Feilden Clegg Bradley Studios (FCBS) has seen its profits drop by more than a third – a fall attributed by the practice to ’significant investment’ in its growth
According to the Bath-based company’s accounts for the year ending 31 March 2017, its operating profits fell to £2.2 million – a 38 per cent drop from the £3.5 million posted in the previous year.
During the same period, turnover remained largely flat at £17.2 million, matching the record income posted the year before.
A statement by FCBS’s managing partner Geoff Rich which accompanies the accounts reads: ’During the period we saw a dip in our profits as we invested significantly in the growth of the business to deliver our sustained workload, including larger London premises and growth in staff number across our four offices.’
The figures show that the practice’s headcount of architects and support staff increased from 161 to 175 year on year, meaning the company’s workforce has grown by more than a third since 2015, when it had 127 staff.

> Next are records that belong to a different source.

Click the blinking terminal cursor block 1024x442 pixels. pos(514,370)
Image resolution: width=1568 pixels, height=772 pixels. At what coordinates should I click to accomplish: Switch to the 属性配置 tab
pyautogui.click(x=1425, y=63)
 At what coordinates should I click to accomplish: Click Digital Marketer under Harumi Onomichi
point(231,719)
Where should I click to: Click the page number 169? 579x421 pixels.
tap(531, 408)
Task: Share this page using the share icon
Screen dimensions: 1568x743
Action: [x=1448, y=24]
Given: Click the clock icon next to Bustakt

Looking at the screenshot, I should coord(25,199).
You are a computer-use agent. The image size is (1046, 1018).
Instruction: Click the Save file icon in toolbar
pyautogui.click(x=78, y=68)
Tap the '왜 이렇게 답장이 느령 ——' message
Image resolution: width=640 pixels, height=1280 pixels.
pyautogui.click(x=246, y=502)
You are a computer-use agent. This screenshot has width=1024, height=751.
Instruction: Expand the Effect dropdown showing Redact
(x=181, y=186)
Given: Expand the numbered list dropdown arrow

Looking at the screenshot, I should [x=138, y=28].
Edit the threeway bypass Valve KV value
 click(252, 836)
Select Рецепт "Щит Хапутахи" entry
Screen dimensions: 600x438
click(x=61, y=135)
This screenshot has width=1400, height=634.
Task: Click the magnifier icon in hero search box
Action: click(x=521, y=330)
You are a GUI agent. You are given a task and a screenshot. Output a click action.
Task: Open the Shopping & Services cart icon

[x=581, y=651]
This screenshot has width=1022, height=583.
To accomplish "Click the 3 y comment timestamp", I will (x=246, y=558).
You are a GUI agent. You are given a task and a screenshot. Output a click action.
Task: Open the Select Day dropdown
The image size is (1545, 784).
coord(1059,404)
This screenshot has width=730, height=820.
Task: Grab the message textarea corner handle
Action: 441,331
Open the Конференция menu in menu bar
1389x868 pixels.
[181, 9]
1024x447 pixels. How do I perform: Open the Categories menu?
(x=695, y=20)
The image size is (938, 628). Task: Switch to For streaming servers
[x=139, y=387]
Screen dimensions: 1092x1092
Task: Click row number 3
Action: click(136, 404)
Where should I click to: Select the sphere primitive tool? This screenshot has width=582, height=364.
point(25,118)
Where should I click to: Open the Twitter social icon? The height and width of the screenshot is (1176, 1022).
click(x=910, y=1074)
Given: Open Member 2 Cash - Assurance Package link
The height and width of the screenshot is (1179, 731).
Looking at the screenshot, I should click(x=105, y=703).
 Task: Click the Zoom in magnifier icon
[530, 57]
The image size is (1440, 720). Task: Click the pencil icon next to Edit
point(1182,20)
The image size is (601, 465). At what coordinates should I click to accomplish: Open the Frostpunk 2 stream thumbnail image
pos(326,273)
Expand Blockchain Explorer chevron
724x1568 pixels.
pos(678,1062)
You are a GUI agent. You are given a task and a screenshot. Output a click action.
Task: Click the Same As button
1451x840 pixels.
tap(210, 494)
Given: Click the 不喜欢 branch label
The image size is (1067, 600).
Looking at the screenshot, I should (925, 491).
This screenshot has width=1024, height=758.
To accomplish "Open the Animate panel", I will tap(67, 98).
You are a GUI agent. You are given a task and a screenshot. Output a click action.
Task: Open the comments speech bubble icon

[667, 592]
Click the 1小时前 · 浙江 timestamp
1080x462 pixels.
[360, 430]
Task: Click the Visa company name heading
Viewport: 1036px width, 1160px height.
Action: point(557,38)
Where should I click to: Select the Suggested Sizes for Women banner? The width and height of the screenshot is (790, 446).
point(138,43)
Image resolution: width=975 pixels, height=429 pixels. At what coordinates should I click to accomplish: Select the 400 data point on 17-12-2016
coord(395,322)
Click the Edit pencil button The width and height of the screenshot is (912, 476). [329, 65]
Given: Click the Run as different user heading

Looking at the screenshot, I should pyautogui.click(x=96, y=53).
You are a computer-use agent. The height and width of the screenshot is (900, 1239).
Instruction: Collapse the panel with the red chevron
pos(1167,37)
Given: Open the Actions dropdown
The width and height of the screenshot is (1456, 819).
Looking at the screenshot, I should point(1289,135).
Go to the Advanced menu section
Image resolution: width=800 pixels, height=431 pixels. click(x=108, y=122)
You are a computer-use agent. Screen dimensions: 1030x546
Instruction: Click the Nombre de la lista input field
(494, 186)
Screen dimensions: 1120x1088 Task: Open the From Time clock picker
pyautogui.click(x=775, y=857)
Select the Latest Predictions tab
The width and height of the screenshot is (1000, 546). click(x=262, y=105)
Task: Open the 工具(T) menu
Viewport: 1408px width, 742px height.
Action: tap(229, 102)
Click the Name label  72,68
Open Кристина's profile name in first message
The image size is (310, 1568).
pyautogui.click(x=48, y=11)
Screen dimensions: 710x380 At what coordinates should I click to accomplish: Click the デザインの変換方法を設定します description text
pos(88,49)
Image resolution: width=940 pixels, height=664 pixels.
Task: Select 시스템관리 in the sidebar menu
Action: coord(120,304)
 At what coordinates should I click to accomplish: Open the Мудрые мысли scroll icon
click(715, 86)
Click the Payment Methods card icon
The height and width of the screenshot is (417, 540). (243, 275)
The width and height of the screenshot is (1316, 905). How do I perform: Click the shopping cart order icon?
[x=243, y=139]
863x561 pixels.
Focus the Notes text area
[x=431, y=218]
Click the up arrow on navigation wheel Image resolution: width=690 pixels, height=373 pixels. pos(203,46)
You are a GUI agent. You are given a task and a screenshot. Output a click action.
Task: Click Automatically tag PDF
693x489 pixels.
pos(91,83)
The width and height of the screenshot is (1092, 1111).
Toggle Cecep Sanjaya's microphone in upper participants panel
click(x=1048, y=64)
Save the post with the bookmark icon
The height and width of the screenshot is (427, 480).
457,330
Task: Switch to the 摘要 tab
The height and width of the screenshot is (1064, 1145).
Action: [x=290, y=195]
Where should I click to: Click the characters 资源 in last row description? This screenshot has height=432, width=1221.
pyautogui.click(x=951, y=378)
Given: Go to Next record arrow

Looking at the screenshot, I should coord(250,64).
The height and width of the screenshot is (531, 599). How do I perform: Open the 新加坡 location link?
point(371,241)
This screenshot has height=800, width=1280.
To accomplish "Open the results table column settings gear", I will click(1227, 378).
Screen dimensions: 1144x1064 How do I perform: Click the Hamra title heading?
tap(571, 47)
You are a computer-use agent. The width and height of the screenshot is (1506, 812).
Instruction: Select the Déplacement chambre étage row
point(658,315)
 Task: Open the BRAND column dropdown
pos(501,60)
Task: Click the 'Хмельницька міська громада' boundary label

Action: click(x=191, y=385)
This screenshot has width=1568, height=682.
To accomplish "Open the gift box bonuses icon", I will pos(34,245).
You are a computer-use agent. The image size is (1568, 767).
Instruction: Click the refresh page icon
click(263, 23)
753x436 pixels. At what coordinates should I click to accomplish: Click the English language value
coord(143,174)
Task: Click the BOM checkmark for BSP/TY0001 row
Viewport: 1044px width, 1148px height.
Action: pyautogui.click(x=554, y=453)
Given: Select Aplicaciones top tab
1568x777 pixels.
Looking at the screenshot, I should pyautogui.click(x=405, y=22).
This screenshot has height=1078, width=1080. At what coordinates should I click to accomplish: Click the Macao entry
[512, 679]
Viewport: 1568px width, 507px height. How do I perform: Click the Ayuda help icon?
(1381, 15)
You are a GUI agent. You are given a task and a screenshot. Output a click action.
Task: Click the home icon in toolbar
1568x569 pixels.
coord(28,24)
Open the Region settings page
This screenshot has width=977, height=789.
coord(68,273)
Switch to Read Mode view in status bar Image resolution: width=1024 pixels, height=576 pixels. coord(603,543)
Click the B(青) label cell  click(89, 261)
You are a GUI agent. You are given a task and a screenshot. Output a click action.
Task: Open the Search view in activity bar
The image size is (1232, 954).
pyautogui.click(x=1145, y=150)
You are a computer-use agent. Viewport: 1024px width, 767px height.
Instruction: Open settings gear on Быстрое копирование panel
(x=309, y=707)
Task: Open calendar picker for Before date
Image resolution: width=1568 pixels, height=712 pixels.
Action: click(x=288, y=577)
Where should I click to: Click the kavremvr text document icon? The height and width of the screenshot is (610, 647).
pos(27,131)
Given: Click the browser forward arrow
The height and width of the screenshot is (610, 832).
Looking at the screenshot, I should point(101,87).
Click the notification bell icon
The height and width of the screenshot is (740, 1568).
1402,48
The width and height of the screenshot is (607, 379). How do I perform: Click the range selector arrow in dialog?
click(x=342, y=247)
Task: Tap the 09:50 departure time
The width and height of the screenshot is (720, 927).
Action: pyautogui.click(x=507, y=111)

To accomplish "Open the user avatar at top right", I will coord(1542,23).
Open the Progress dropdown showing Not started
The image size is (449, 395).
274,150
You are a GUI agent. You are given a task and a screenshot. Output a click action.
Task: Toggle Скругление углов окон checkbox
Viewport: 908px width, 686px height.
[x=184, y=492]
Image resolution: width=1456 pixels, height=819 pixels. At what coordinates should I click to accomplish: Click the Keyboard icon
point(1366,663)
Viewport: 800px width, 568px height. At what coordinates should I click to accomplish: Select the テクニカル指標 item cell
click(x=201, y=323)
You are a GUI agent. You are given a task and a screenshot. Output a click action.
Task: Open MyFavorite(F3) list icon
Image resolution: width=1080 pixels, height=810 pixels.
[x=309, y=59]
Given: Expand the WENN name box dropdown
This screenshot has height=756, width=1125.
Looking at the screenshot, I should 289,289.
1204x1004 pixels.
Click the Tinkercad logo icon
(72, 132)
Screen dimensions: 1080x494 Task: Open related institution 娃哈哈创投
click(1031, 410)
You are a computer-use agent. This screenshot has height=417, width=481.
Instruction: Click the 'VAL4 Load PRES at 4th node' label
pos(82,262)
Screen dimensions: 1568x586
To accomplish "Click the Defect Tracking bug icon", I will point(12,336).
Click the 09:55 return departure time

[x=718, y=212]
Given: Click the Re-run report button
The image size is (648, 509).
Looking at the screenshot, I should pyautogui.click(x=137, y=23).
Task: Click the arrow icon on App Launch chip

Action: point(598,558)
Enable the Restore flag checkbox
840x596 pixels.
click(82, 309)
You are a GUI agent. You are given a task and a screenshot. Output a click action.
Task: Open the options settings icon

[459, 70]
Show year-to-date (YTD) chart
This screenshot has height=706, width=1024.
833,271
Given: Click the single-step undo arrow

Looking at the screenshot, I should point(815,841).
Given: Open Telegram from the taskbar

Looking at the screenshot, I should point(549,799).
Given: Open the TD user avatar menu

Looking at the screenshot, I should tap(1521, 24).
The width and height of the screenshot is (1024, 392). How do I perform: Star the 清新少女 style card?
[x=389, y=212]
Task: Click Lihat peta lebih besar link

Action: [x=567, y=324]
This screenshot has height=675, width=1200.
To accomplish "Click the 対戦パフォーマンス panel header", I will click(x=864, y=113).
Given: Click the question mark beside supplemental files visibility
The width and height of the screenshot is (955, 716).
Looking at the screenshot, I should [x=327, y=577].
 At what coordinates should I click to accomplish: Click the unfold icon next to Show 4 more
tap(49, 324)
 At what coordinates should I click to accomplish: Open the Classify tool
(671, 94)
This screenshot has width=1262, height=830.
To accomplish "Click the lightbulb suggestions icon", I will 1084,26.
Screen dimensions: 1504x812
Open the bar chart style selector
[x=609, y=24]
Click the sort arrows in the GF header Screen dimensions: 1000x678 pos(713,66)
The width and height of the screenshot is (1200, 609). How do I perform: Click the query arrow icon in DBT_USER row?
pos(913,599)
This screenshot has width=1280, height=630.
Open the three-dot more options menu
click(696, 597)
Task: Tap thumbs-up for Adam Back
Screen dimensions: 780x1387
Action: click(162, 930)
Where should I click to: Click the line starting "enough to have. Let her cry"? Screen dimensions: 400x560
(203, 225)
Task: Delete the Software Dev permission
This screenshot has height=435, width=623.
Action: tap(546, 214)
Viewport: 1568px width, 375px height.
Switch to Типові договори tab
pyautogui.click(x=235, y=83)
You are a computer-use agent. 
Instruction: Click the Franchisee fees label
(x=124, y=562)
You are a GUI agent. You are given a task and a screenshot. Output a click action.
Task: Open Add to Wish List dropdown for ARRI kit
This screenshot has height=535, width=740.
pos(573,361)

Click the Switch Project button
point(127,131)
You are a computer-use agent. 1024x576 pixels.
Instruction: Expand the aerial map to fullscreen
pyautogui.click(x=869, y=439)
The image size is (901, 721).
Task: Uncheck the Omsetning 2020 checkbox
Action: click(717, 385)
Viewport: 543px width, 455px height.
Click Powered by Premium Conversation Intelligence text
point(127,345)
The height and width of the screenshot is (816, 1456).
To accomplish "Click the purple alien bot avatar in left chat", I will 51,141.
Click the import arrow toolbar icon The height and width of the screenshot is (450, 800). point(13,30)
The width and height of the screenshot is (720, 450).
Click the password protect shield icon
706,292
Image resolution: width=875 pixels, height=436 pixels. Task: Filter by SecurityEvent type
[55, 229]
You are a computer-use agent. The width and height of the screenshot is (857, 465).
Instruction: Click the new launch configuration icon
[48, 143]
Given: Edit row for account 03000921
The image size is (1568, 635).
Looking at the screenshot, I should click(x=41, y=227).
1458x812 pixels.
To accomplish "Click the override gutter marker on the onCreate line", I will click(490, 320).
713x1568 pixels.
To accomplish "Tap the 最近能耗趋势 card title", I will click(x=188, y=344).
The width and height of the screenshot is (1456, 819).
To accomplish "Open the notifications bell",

The company admitted that it had not gone unscathed by the vote for Brexit, adding: ‘Like many others in the architectural sector we experienced some of the impact of the European Referendum vote as some commissions progressed more slowly than anticipated.
‘However, looking ahead, we are very optimistic about the strength of our future workload including international work.’
Among those jobs is a 1,200-place school with residential facilities on a 20-acre site near the centre of Dhaka, Bangladesh, for Aga Khan Academies (visualisation below).